O espaço começou a ser pouco e as demandas cresceram, principalmente após uma solicitação da USP para que o acervo de obras raras de algumas faculdades fosse digitalizado.

A biblioteca se mudou provisoriamente para um dos prédios dos cursos de Engenharia – e, agora, ganhou o endereço definitivo no coração do câmpus. (O acervo de obras raras está praticamente pronto e deve estrear ao público ainda neste ano.)

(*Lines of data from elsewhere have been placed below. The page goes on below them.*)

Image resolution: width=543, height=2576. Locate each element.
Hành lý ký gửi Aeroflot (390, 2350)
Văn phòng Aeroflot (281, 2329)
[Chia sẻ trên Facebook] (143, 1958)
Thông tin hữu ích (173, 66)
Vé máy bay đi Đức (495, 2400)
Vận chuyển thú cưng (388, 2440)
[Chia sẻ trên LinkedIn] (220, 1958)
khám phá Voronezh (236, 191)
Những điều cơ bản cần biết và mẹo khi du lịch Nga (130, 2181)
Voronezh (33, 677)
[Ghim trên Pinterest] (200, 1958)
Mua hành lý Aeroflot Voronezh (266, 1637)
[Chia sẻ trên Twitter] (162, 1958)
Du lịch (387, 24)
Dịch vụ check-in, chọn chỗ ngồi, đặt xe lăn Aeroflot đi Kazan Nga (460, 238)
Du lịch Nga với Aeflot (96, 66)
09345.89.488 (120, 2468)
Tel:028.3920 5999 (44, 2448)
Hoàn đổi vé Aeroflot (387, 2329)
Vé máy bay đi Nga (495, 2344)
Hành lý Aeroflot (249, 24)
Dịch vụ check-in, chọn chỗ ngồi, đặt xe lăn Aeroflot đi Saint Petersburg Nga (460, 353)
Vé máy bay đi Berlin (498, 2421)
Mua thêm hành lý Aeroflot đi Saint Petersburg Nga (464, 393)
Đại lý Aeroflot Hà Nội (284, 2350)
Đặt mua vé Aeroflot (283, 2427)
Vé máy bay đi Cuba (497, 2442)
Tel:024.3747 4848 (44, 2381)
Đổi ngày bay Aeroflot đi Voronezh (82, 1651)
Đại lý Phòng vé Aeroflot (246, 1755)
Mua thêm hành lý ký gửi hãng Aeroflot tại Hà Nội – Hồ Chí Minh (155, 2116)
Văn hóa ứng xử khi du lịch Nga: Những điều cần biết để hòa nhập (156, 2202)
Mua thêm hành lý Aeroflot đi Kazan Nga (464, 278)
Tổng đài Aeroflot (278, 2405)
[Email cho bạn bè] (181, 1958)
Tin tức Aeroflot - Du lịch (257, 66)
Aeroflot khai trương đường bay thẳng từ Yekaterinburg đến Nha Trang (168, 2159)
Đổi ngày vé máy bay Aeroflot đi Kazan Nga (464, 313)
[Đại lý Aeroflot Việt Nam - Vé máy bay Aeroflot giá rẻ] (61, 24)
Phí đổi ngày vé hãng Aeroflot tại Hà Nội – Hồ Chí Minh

O prédio final recebe com o devido conforto não só Maria Bonita, mas também outros dois scanners projetados para capturar páginas de livros e dois “Sky View”, que têm superfície adequada para a digitalização de documentos maiores, como periódicos e mapas. Além disso, pelo privilégio de ter um lugar estável, a Brasiliana agora conta com profissionais contratados exclusivamente para atividades centrais para a continuidade do trabalho de preservação e digitalização do acervo.

Gargalo

Só que, até agora, apenas 10% dos 32 mil documentos cedidos por Mindlin estão no ar. Para Pedro Puntoni, coordenador da Brasiliana e professor do departamento de História, a vagareza tecnológica não representa um problema. A pedra no sapato é jurídica.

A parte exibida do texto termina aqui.